Carbondale nonprofit center moves closer to goal
November 18, 2009
CARBONDALE – Carbondale’s Third Street Center is well on its way toward a nearly $1.9 million capital campaign goal, as work continues to convert the former school building into an energy-efficient home to more than two dozen nonprofit organizations.
To date, the project has received gifts and pledges totaling $1.25 million, including several government grants and a $100,000 challenge grant from the Gates Family Foundation, plus a variety of other foundation and individual grants.
The final phase of construction began this week, with a projected completion date of next May.
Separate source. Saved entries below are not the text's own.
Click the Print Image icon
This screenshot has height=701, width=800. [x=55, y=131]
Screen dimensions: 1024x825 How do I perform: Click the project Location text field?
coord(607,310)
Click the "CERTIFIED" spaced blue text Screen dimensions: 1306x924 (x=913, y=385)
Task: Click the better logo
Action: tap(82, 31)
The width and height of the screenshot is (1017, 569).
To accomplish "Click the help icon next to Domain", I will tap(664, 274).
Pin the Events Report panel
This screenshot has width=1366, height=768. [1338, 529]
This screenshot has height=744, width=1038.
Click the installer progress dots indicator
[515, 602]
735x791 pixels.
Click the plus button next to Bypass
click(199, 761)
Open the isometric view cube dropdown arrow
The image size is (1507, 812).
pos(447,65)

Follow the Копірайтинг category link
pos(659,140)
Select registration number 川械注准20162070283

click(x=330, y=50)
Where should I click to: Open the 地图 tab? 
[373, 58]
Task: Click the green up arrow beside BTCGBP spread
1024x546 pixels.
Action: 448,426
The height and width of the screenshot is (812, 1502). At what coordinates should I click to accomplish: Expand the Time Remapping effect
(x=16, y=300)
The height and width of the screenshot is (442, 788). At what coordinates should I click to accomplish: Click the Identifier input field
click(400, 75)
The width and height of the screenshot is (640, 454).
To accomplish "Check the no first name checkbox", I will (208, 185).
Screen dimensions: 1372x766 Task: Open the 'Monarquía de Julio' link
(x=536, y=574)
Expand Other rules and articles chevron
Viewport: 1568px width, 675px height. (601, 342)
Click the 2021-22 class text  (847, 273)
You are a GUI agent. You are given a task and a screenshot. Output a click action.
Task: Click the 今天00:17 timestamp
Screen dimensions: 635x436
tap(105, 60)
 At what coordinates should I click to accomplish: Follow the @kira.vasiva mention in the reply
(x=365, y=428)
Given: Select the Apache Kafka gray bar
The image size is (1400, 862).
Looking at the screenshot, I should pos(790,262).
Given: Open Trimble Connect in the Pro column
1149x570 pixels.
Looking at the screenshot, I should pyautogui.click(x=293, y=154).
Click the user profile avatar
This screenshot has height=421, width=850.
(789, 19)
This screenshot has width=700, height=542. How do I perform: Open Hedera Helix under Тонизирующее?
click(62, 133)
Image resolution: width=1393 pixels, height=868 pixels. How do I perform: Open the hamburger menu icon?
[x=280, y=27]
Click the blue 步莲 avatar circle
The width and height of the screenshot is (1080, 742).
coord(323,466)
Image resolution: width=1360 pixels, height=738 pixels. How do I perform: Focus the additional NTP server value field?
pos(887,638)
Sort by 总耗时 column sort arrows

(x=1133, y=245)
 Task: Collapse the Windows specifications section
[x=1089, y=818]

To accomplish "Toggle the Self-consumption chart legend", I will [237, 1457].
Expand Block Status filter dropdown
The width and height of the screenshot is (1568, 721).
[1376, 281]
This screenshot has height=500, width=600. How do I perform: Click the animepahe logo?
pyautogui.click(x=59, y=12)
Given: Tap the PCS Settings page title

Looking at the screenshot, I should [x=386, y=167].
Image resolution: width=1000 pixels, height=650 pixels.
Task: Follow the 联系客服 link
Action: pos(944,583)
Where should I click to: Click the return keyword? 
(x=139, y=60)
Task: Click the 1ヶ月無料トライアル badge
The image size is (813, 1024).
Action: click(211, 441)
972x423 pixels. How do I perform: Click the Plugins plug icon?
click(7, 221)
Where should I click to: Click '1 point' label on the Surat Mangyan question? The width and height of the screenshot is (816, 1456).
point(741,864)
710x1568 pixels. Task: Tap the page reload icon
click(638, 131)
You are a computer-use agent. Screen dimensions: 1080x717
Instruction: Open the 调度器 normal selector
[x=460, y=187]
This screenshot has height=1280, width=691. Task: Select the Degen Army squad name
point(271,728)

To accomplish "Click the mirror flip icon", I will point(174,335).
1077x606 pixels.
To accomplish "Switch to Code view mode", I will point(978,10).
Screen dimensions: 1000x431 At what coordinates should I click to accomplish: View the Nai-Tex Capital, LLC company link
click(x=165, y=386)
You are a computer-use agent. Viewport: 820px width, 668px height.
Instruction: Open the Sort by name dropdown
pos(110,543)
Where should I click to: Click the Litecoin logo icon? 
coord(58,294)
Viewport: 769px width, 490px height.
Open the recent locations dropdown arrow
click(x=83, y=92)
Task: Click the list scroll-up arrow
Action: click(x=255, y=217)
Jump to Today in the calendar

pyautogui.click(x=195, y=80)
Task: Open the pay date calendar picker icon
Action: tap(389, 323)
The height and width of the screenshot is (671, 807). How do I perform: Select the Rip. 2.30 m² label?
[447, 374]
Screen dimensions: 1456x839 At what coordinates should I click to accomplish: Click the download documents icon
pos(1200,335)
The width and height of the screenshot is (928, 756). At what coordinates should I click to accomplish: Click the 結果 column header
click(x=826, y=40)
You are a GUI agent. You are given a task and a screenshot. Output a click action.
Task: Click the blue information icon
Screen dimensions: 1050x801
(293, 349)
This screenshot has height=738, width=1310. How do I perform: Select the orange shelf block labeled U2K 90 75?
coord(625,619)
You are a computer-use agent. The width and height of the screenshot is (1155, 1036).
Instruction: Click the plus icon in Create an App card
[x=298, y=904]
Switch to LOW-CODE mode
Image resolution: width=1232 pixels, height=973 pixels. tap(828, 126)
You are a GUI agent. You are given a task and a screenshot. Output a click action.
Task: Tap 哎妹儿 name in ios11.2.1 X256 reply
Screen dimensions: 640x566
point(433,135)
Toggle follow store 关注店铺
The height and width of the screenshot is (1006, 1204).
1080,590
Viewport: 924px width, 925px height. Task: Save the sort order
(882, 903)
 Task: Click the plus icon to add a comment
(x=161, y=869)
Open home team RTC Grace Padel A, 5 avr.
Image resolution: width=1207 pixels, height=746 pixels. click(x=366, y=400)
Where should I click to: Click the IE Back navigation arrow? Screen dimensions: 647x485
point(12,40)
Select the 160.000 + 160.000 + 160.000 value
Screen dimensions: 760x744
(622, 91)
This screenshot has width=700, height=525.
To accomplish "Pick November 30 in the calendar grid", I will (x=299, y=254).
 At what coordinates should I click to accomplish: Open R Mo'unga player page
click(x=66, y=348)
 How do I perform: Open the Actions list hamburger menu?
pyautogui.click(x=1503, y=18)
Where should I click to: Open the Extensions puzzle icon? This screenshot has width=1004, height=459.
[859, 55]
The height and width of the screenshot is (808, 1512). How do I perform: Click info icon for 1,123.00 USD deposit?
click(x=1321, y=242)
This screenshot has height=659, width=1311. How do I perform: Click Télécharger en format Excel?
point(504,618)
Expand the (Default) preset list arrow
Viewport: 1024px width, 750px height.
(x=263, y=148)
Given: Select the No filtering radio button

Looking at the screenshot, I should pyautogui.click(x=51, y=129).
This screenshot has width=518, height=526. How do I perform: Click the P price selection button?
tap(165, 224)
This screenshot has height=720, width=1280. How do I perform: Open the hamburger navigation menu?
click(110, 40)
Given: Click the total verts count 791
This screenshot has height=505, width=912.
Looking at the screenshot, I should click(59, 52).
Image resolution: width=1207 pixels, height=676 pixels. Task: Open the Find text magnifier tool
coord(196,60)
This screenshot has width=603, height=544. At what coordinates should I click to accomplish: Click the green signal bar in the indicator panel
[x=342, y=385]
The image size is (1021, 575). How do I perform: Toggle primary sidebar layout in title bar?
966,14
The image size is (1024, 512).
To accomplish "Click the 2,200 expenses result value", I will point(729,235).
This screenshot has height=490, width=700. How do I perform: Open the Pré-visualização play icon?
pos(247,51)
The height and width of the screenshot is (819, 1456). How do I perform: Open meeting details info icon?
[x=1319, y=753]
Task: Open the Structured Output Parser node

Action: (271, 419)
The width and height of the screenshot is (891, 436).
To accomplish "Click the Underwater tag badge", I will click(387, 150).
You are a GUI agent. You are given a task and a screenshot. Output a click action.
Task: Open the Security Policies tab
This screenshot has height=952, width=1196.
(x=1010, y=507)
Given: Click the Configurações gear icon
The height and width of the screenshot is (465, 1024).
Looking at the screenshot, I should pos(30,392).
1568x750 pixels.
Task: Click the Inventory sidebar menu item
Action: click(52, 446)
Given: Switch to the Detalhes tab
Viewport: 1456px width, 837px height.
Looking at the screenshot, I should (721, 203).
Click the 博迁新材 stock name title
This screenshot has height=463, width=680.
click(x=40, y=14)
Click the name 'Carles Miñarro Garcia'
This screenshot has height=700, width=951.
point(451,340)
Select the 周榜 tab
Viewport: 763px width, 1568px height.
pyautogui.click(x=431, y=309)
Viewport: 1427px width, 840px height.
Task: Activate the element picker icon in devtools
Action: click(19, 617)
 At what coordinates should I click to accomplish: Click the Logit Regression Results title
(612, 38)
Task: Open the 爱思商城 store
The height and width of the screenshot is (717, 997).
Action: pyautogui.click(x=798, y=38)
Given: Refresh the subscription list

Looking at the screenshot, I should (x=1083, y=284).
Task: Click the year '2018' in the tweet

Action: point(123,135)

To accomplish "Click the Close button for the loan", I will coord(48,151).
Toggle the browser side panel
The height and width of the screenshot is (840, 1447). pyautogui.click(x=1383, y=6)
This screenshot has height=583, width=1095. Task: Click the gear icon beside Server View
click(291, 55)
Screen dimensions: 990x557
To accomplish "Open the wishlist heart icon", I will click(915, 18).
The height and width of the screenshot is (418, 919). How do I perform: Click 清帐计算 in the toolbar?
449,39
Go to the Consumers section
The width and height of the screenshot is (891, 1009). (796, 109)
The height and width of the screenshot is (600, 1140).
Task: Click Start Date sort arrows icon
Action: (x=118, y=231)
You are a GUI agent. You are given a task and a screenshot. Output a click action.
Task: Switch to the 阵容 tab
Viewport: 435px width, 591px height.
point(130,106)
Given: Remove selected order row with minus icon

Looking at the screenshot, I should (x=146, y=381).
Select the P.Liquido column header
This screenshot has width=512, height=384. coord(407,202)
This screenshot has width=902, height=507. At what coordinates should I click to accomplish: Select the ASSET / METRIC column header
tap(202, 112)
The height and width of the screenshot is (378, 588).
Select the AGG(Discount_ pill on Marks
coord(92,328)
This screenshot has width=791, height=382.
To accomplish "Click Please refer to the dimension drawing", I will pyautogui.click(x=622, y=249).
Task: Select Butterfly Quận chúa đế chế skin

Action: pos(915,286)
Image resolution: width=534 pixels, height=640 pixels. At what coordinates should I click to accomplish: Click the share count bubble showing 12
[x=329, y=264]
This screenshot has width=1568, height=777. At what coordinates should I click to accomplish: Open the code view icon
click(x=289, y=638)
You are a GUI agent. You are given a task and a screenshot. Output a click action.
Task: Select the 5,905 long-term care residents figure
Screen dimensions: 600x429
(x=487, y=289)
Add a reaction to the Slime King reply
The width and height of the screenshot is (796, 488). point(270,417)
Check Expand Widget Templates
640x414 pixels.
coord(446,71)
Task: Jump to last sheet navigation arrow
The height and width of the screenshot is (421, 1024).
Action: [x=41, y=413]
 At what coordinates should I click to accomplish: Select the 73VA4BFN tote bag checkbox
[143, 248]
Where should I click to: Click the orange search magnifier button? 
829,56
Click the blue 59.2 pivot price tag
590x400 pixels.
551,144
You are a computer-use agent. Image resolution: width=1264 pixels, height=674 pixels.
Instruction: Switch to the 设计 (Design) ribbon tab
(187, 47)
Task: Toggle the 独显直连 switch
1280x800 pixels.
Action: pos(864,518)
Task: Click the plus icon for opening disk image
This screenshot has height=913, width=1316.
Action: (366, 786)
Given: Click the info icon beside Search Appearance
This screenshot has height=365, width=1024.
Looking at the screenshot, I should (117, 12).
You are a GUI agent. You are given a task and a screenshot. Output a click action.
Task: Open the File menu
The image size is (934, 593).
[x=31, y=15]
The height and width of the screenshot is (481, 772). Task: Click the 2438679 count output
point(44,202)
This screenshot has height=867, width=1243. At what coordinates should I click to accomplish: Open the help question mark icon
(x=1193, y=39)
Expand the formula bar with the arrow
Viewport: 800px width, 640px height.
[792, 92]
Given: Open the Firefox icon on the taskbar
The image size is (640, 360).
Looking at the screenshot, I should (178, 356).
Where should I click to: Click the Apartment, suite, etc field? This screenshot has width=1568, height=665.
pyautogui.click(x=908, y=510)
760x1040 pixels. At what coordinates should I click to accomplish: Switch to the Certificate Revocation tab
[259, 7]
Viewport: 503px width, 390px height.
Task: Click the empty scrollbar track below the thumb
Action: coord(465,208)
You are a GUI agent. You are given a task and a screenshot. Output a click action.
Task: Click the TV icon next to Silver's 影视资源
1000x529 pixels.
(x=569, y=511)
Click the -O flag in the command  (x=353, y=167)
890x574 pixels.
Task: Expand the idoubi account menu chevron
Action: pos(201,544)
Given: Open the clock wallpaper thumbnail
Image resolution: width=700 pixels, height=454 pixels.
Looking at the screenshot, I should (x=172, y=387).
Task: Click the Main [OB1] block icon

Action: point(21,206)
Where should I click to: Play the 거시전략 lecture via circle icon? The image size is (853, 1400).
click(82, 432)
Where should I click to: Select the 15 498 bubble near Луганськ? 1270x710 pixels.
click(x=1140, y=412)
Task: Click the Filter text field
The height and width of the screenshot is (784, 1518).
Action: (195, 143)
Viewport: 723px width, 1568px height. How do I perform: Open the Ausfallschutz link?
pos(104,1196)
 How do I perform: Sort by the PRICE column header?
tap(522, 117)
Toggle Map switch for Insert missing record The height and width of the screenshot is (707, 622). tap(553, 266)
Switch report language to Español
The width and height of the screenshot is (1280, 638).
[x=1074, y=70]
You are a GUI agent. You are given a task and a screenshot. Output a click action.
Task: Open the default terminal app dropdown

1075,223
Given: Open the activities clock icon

The public is invited to an informal open house and groundbreaking celebration on Dec. 3 at 4:30 p.m.
The 45,100-square-foot former Carbondale Elementary School building will eventually become home to between 20 and 30 organizations that are now scattered throughout the Roaring Fork Valley, according to Colin Laird, interim executive director for the Carbondale Community Nonprofit Center, the organization formed to head up the project.
“Now that we’re starting the final phase of construction, we want to remind people that we’re still working toward our fundraising goal, which we hope to meet by next summer,” Laird said Tuesday.
About half of the center’s space has already been leased to tenants, including Mountain Valley Developmental Services, Solar Energy International, Sustainability Center of the Rockies, the Wilderness Workshop, and YouthZone.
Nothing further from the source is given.